What causes a frail elderly person to become a patient in the hospital, and can we do something in the home to prevent that event? What causes some people to develop chronic illnesses, and can other people intervene to prevent the consequences of those illnesses?

What if healthcare reformers asked these questions rather than focusing (or appearing to focus) only on costs? Better yet, what if they recognized the system changes that work, rather than insisting that all doctors must become employees of mammoth organizations, touting the business opportunities inherent in expensive, user-unfriendly electronic medical records and/or forcing an even more expensive change from the 5-digit medical diagnosis codes in ICD-9 to the 7-digit ICD-10 codes?

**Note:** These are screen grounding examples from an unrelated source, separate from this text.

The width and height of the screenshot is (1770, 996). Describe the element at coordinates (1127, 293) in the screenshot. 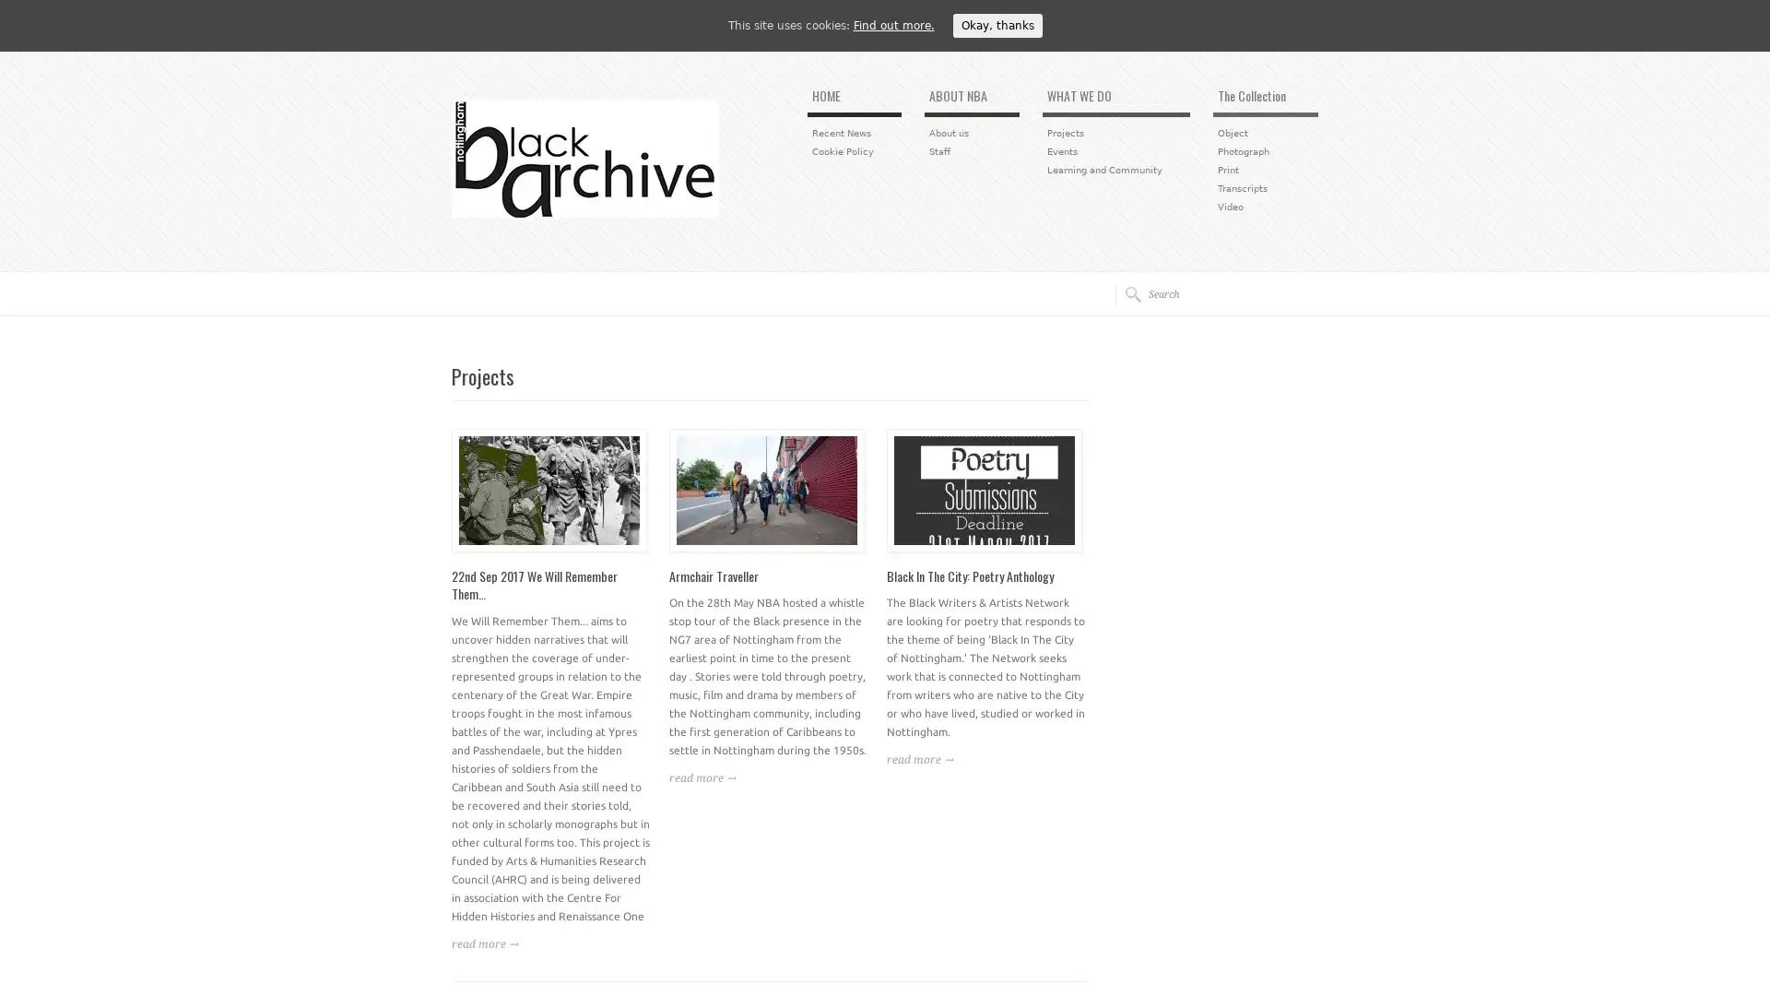

I see `Search` at that location.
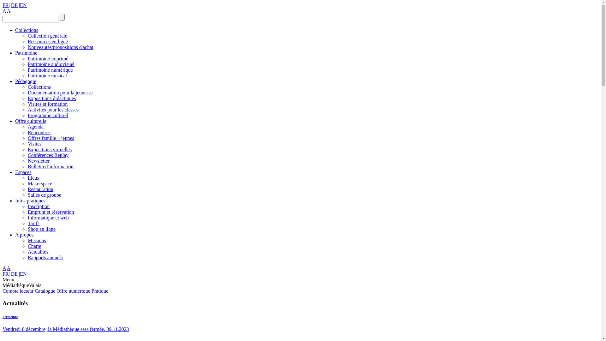  What do you see at coordinates (60, 92) in the screenshot?
I see `'Documentation pour la jeunesse'` at bounding box center [60, 92].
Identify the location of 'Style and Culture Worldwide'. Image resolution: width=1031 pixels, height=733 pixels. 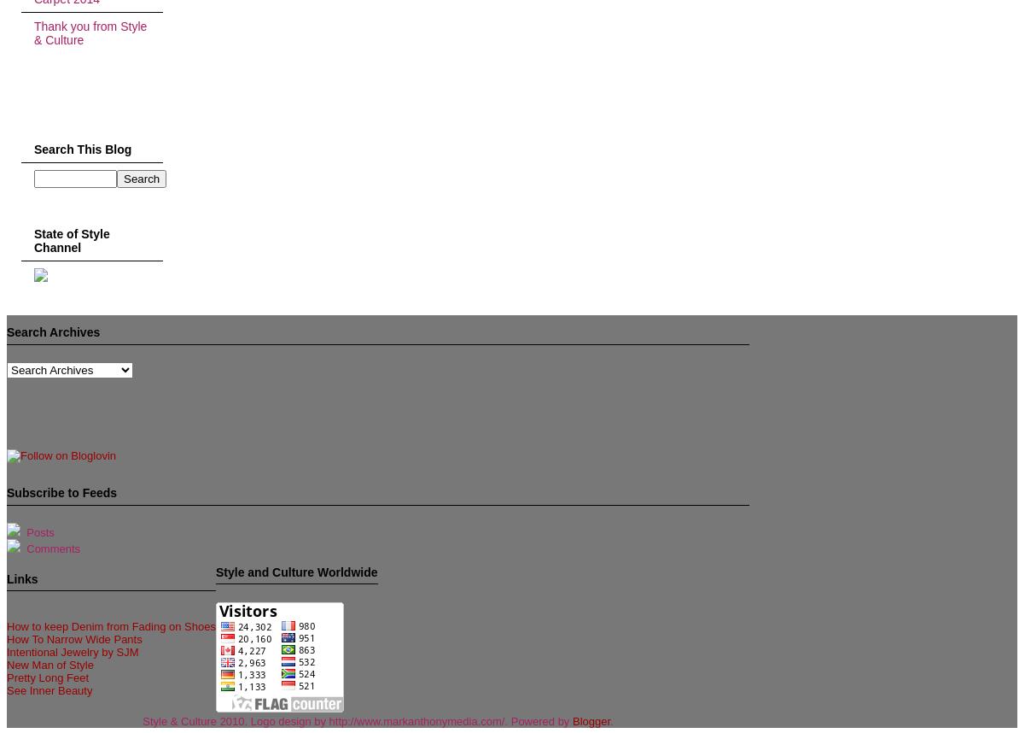
(295, 570).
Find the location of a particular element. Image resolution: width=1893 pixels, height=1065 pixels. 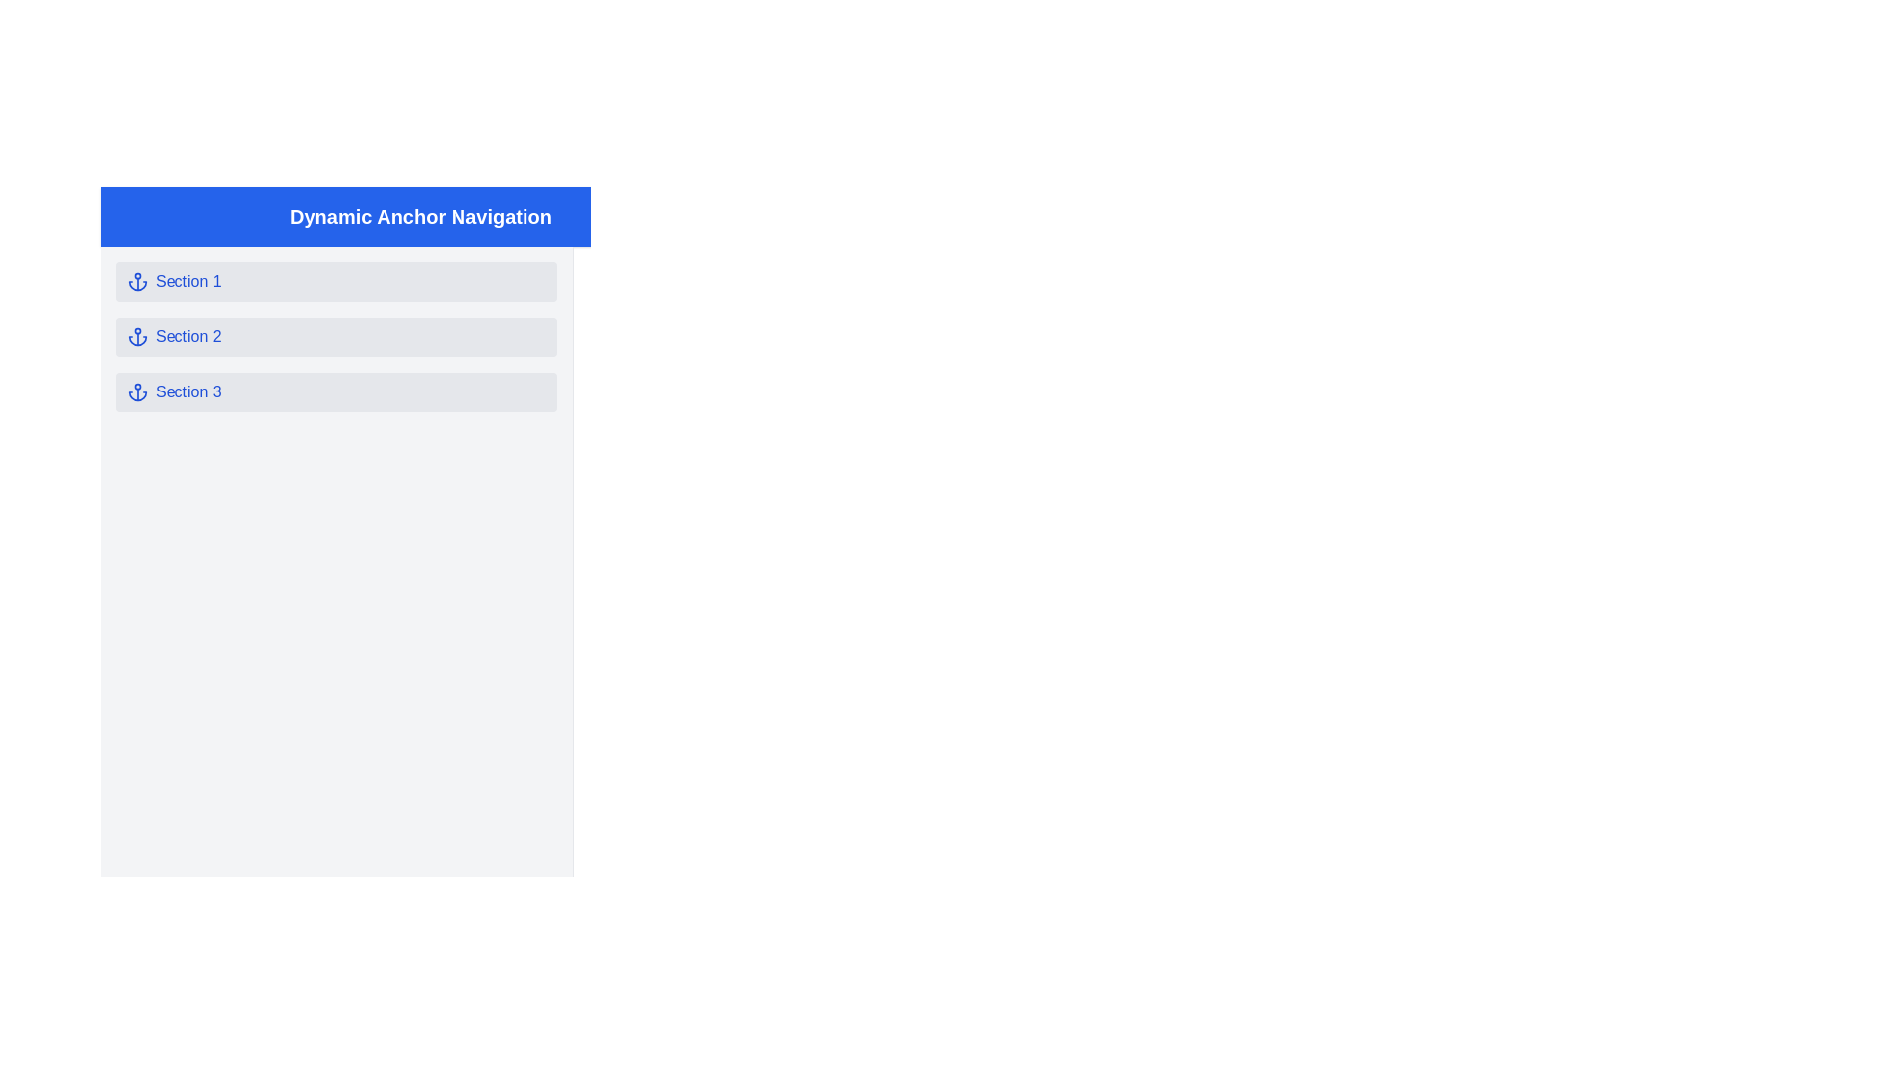

the anchor icon located in the third section of the 'Dynamic Anchor Navigation', positioned to the left of the 'Section 3' text is located at coordinates (136, 391).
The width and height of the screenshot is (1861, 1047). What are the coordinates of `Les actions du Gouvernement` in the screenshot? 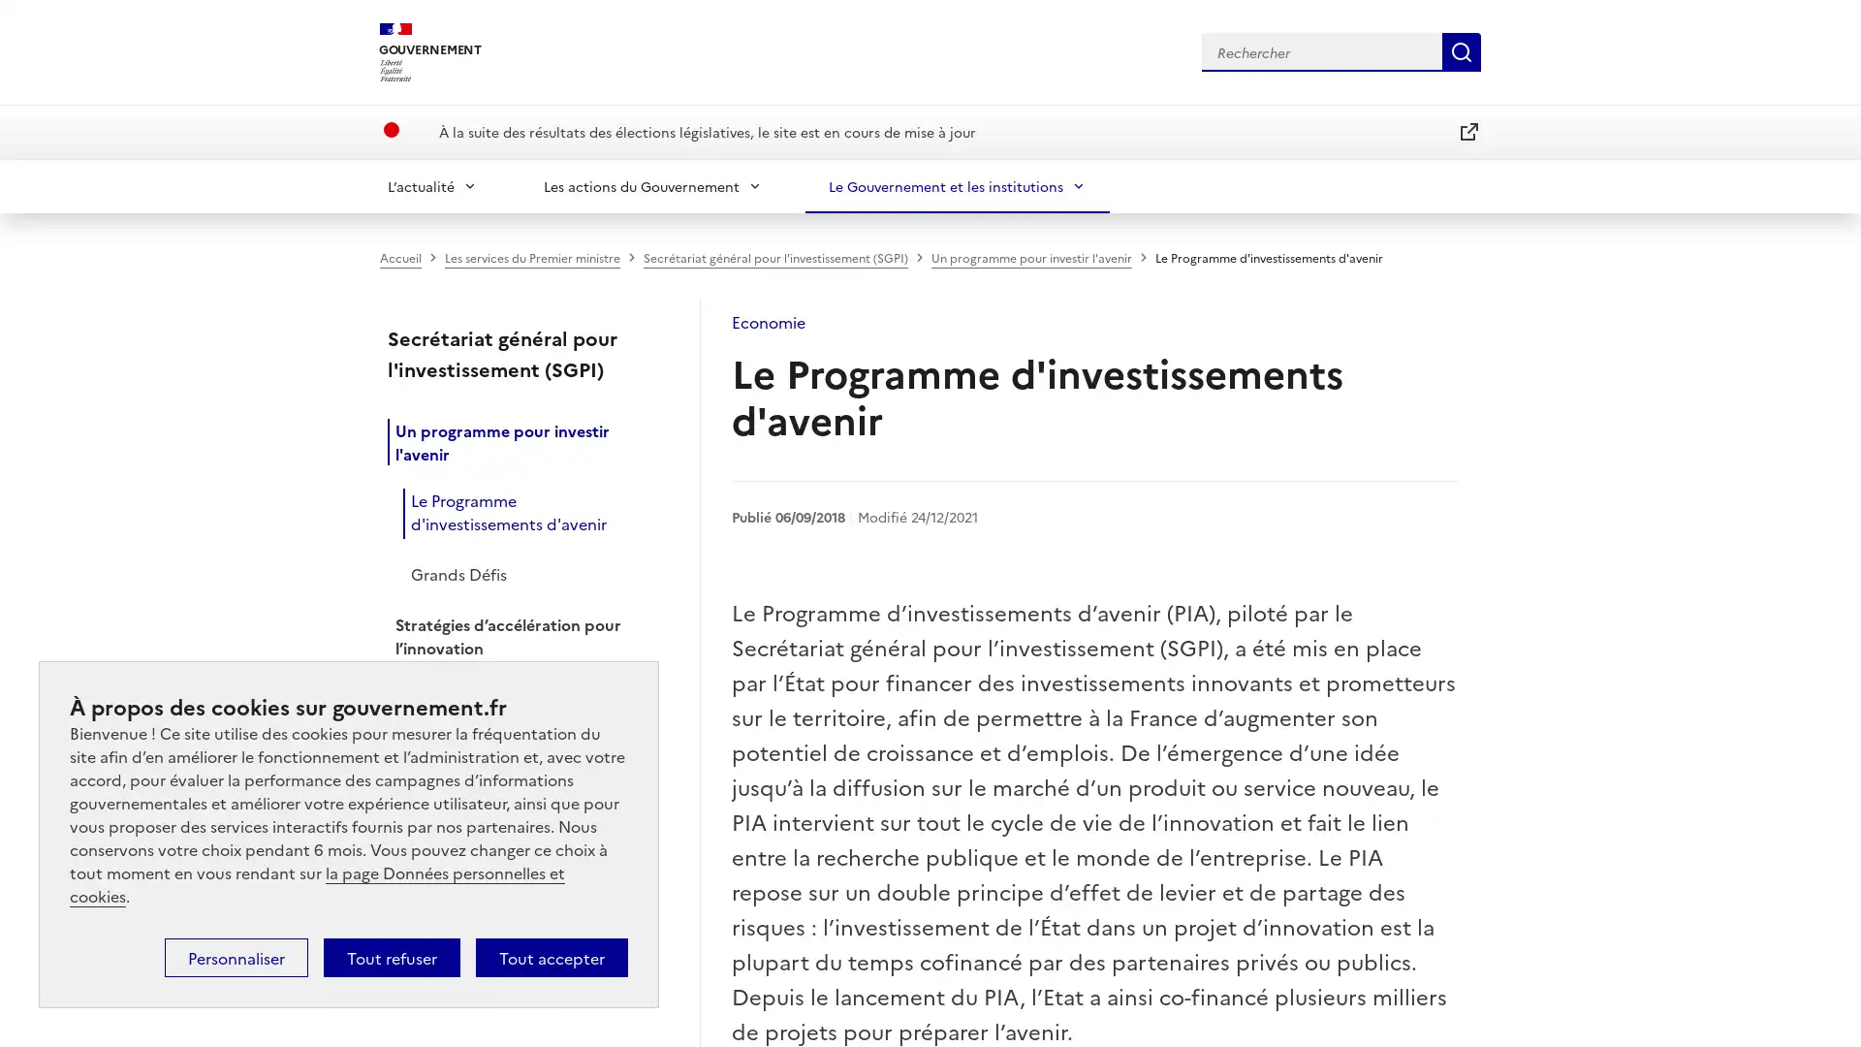 It's located at (652, 185).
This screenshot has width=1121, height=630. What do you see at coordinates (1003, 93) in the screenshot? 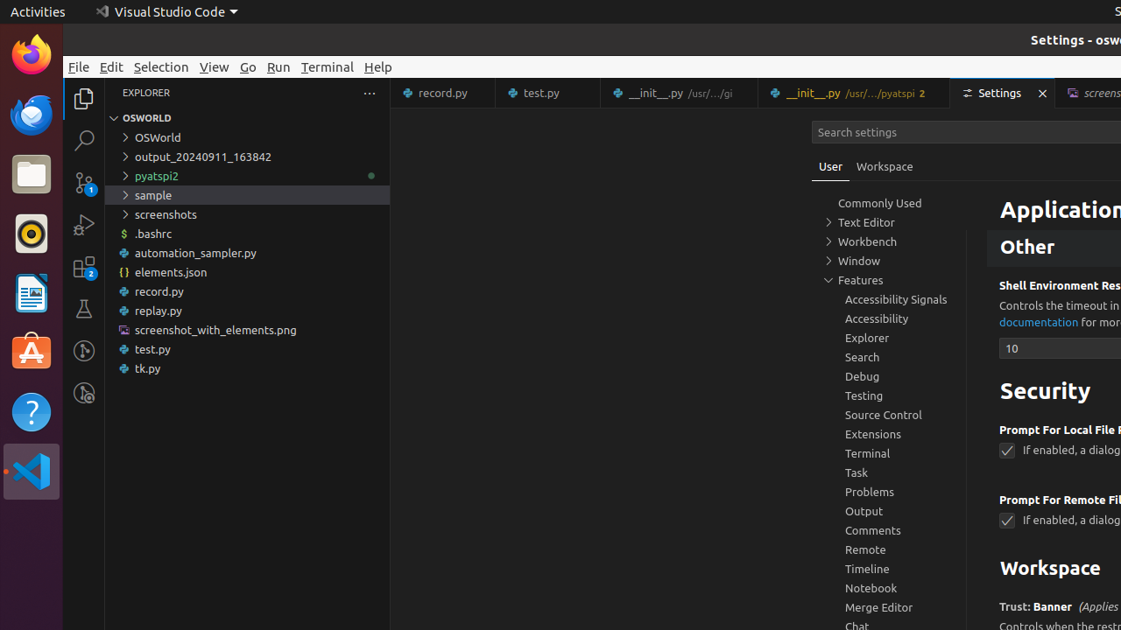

The source for the graph above is a report by the Oliver Wyman Healthcare Innovation Center, reviewed in Forbes Magazine last January by author Dave Chase. Yes, 5% of patients are responsible for 45% of the costs. What works to lower costs? Taking care of the patient:

In 2008, when physicians from CareMore, an independent medical group based in Cerritos, California, heard news reports of a brutal heat wave, they began contacting their elderly emphysema patients. Physicians worried that the scorching heat would drive their at-risk Medicare Advantage patients to the emergency room. So when patients said they had no air conditioner, the physicians purchased units for them. The theory was that the roughly $500 cost paled in comparison to the cost of an emergency-department admission. As it happened, this non-medical “intervention” kept CareMore’s patients out of the hospital. But if they had needed to go and lacked transportation, CareMore would have offered a free ride. CareMore has an expansive, counter intuitive approach to healthcare. The group fends off falls by providing patients with regular toenail clipping and by removing shag rugs—a common household risk for the elderly. Patients engage in iPhone conference calls with healthcare professionals and are remotely monitored with devices that feed data automatically to doctors; for example, patients with congestive heart failure are given a wireless scale that reports their weight on a daily basis—a key step in preventing hospitalization. They have singing pillboxes that chime when it’s time to take medications.
These unusual tactics produce enviable outcomes: CareMore’s hospitalization rate is 24 percent below average, hospital stays are 38 percent shorter than average, and the amputation rate among diabetics is 60 percent below average. Overall member costs are roughly 18 percent below the Medicare average.

The electronic medical record helped CareMore identify patients at risk, but the EMR is a minor tool compared to the minds of the innovators who recognized the real problems and acted in the best interest of the patients.